Nvidia (NVDA 0.56%) has built an artificial intelligence (AI) chip empire over the past several years. Originally known for serving the video game market with chips, Nvidia pivoted to focus on AI, and that has emerged as its key business. This has proven to be a smart move as it's fueled enormous revenue growth for the company -- for example, annual revenue has increased by 2,500% over the past decade.
The tech company's entry into the market ahead of others secured its leadership, and its ongoing innovation has kept that going. Still, some investors have worried about Nvidia facing competition in the coming years, from other chip designers as well as its own customers -- some, such as Amazon, have developed their own chips that they use and sell along with those of other chip companies.
Should you worry about Nvidia's AI market leadership moving forward? The following 21 words from Nvidia chief Jensen Huang offer us a strikingly clear answer.
Image source: Getty Images.
An early bet on AI
Before diving in, though, let's take a quick look at the Nvidia success story and the growth of competition. As mentioned, Nvidia placed an early bet on the potential of the AI chip market by developing graphics processing units (GPUs) suited to the needs of this technology. And Nvidia has broadened its offerings to include a full range of products and services. All of this has resulted in revenue soaring to record levels; for example, revenue reached more than $130 billion in the latest fiscal year. And Nvidia also has reached high profitability on sales, generally maintaining gross margin above 70% in recent quarters.

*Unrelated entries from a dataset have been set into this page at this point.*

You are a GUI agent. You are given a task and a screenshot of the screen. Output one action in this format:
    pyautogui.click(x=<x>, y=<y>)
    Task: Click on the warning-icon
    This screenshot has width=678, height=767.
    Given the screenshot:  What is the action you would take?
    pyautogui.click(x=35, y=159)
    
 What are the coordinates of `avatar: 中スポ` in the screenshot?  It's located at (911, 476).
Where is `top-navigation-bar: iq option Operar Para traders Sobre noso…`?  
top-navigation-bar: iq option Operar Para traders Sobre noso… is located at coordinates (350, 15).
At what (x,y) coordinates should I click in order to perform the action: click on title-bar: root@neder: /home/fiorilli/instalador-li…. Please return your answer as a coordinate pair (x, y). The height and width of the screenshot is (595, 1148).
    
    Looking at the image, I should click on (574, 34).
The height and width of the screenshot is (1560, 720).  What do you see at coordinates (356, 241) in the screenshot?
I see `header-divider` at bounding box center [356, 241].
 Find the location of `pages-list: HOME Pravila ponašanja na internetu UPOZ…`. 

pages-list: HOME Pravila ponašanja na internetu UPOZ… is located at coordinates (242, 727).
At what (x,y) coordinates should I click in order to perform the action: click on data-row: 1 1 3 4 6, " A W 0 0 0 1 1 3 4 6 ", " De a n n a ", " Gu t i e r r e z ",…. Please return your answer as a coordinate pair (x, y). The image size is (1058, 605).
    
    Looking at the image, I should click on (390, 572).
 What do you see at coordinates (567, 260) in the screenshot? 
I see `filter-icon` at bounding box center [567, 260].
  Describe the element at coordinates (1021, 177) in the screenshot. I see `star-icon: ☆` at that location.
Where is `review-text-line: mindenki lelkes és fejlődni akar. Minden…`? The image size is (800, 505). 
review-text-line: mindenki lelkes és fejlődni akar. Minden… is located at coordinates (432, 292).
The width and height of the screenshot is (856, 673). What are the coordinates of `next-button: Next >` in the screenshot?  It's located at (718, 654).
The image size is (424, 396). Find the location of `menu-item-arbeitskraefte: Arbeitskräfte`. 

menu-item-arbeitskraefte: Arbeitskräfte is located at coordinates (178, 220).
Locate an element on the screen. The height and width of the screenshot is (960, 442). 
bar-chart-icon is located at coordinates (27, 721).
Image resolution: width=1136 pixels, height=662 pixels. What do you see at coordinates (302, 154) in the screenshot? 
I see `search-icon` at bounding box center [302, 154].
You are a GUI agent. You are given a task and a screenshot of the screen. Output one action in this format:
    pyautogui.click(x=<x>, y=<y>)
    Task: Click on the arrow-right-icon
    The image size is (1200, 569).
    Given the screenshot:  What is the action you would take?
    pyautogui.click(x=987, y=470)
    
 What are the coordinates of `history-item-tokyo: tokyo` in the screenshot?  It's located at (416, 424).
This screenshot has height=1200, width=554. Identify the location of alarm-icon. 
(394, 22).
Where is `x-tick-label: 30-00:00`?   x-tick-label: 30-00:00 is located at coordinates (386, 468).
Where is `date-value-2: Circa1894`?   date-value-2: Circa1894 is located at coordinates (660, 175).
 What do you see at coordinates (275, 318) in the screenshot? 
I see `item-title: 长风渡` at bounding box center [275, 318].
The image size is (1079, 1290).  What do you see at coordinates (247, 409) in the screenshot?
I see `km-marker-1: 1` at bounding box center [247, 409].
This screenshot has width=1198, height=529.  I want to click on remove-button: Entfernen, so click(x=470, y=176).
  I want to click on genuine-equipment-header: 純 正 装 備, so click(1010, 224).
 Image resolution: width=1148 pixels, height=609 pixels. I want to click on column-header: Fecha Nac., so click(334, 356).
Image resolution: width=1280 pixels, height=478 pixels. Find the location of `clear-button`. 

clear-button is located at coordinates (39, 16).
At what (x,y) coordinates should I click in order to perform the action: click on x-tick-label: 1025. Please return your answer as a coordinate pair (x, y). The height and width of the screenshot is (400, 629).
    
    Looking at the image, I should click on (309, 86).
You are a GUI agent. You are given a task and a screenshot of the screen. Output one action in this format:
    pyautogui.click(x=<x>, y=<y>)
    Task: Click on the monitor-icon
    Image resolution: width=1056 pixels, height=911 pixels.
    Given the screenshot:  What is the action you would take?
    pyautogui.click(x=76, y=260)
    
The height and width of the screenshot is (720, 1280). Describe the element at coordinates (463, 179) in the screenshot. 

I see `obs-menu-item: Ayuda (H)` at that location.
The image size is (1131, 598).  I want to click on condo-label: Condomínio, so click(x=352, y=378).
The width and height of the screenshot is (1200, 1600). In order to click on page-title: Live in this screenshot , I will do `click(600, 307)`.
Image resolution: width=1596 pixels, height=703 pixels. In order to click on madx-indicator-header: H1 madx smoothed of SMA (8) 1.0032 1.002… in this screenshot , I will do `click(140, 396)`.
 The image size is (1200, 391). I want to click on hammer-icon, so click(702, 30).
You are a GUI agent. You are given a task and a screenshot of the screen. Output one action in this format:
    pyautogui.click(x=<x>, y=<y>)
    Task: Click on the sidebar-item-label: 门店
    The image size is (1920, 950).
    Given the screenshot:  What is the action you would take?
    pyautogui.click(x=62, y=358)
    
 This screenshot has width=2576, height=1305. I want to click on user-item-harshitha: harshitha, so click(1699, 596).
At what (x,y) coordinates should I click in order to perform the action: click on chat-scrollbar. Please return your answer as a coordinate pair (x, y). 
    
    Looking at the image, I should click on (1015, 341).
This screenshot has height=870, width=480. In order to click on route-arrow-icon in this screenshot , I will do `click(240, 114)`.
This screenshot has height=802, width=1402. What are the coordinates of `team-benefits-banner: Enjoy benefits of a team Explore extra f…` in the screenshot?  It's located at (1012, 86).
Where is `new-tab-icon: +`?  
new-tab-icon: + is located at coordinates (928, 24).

But, as mentioned, Nvidia isn't the only game in town when it comes to AI chips. It faces competition from chip designers such as Advanced Micro Devices and Broadcom, as well as its own customers, such as Amazon. The company's Amazon Web Services (AWS) unit has developed its own line of chips, offering an option to cost-conscious customers. And Alphabet, owner of Google Cloud, also is a Nvidia customer that's developed its own chips. These players, in recent earnings reports, each have spoken of high demand from AI customers for these products.
So, it's clear that competition could be something investors might worry about as this AI story develops. Before we get to the comment from Jensen Huang, here's one important note about the use of the company's AI chips.

NASDAQ: NVDA
Key Data Points
Training LLMs
Initially, Nvidia's GPUs were used to power the training of large language models (LLMs), so that they would gain the information or knowledge to go on and answer questions or solve problems. This still is the case, but today and moving forward, the company's high-powered GPUs also serve as the power LLMs need to "think" and "reason." This is called the inference process, and Nvidia is betting that it will be a major growth area for AI chips.
Nvidia's Blackwell GPUs, in a recent test of their strength in inferencing, delivered the strongest performance and lowest total cost of ownership across models and use cases. Applied to the DeepSeek R1 model, Blackwell generated a 10 times higher performance per watt and 10 times lower cost per token compared to Nvidia's Hopper-driven chips. (Tokens are bits of data handled during training and inferencing.) These tests are designed by MLCommons, a consortium of AI experts.
Words from Jensen Huang
Jensen Huang's message regarding that performance is clear:
"It's gonna take a long time before somebody is able to take that on," Huang said during the company's earnings call last month. "And our leadership there is surely multiyear."
So, Nvidia continues to offer AI customers the most powerful compute, and that matters to many players that aim to reach their goals fast -- and gain in cost savings and efficiency over time. Of course, there is plenty of room in the market for Nvidia competitors to carve out share -- certain customers may not require the most powerful GPU, and even major customers might prefer other chips, such as Broadcom's custom AI chips, for certain jobs.
But Nvidia chips continue to stand out as the most powerful option, and the company's commitment to innovation should keep that going. It's also important to note that inferencing could be big, since it involves the powering of LLMs as they carry out their tasks.
Let's get back to our question: Should you worry about Nvidia's market dominance? Huang's recent comment leads us to a strikingly clear answer -- "no." The tech giant remains on track to dominate the market and win in the promising area of inferencing over the long term.